Problem details: Reproduce the listing below word for word. Begin at the line containing "Given: Select the Saída tab" and stop after the line containing "click(x=127, y=311)", leaving the pictures out.

Record extracts:

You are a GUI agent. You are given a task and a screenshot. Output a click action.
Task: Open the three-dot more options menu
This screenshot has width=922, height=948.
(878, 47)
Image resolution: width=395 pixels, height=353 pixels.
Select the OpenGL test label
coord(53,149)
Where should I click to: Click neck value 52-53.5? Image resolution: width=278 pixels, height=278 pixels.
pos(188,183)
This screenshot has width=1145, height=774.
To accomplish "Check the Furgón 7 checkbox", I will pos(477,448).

==

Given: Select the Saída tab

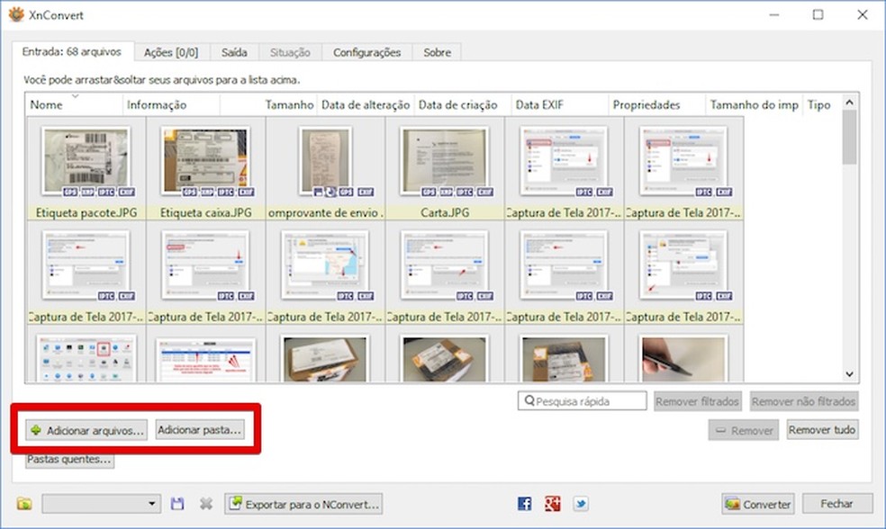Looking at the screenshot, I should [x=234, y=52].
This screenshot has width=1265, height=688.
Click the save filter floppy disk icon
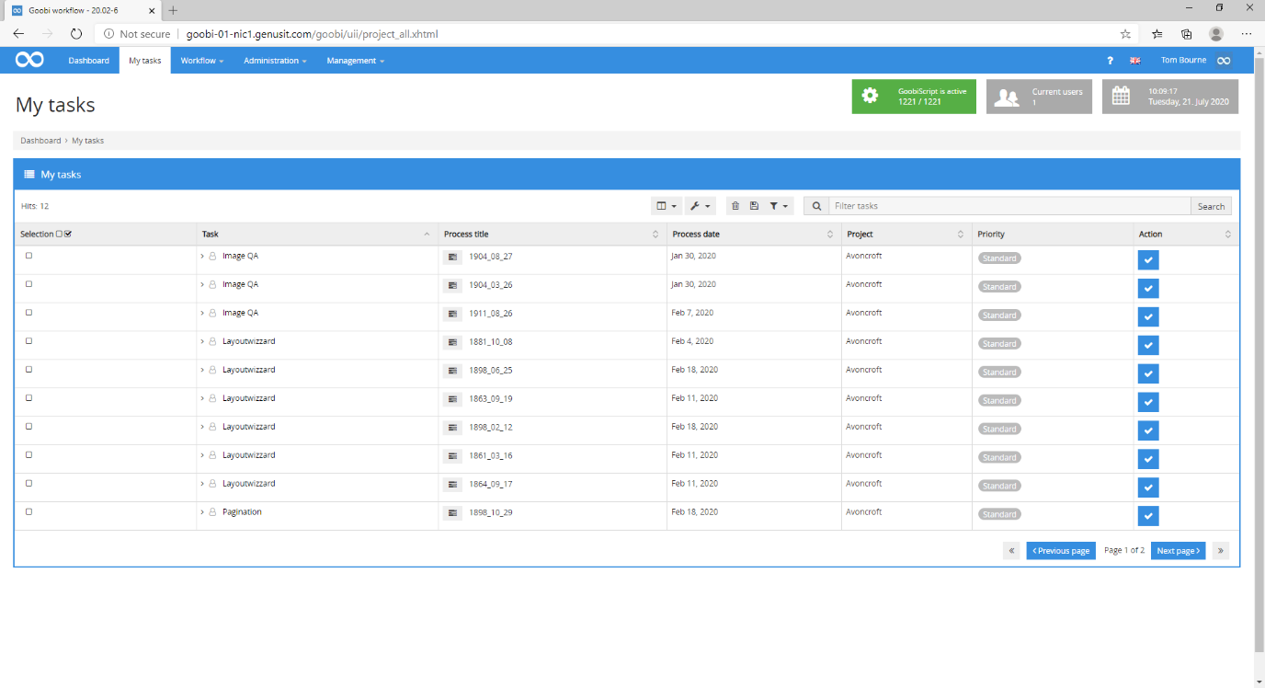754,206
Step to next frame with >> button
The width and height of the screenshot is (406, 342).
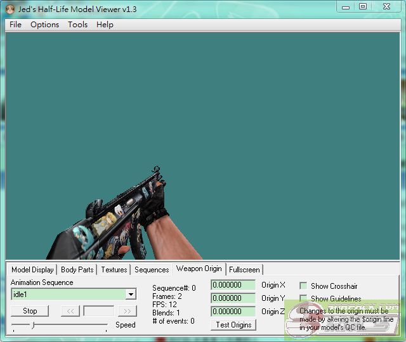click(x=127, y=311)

Response to the exercise:
Given: Select the Saída tab

Looking at the screenshot, I should [x=234, y=52].
This screenshot has width=1265, height=688.
Click the save filter floppy disk icon
754,206
Step to next frame with >> button
The width and height of the screenshot is (406, 342).
click(x=127, y=311)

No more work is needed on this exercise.